■ **WRITTEN TASK 1**
Translate this sentence from the Williams v Roffey case summary into Spanish: "Their own contract contained a penalty clause for late completion, so it was in their interests to finish the work on time."

■ **SUPPLIED PASSAGE**
--- begin ---

To answer that question, I would like to explore other cases which also tackled the issue of consideration and contractual duties but we shall indulge in that later. Roffey Brothers & Nicholls (Contractors) Ltd. (the defendants) were a firm of builders contracted to renovate a block of 27 flats. Their own contract contained a penalty clause for late completion, so it was in their interests to finish the work on time. To avoid late completion, they sub-contracted the carpentry work for a total price of £20,000 to Williams (the plaintiff). As work progressed, Williams fell behind schedule because he ran into financial difficulties as the contract price was too low and because he failed to supervise the men properly. The defendants were concerned that the flats would not be completed on timeand they would incur penalties under their main contract. They negotiated a new deal with Roffey, where an additional sum of £10,300 at the rate of £575 per flat was to be paid to the plaintiff upon the completion of each flat. The plaintiff continued to work on the flats until eight of them were “substantially completed” but the defendants only made one further payment of £1,500 and refused to pay the rest. This resulted into the halt of work and legal action by the plaintiff.
In defense, Roffey claimed that the new agreement with Williams was void, as there was no sufficient consideration from Williams. The Court considered the case of Stilk v Myrick and decided that it was robust and should stand: an agreement cannot be enforced without consideration. However, the Court held that in this case there was consideration: the new agreement conferred additional `practical benefit' on Roffey, in particular an early completion would allow them to avoid the exercise of the penalty clause as well as avoid the expense involved in engaging another carpenter to complete the sub-contracted work. In the end Glidewell LJ chose to follow a couple of more recent cases in which Lord Denning had said that performing an existing duty could be a good consideration in appropriate circumstances. These cases were Ward v Byham and Williams v Williams. The following is the judgment of Russell LJ in Williams v. Roffey.

--- end ---

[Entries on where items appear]
--- begin ---

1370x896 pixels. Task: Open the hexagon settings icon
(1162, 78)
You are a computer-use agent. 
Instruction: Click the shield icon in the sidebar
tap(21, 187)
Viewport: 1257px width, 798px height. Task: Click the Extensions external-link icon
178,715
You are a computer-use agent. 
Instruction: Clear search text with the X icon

--- end ---

■ **WRITTEN TASK 2**
Put the lines of the records, starting at the line that contains "Viewport: 1257px width, 798px" and ending at the end of the records, into a numbered list with one line per item, leaving out any blank lines.

■ **CORRECT OUTPUT 1**
Su propio contrato contenía una cláusula penal por finalización tardía, por lo que les convenía terminar la obra a tiempo.

■ **CORRECT OUTPUT 2**
1. Viewport: 1257px width, 798px height. Task: Click the Extensions external-link icon
2. 178,715
3. You are a computer-use agent. 
4. Instruction: Clear search text with the X icon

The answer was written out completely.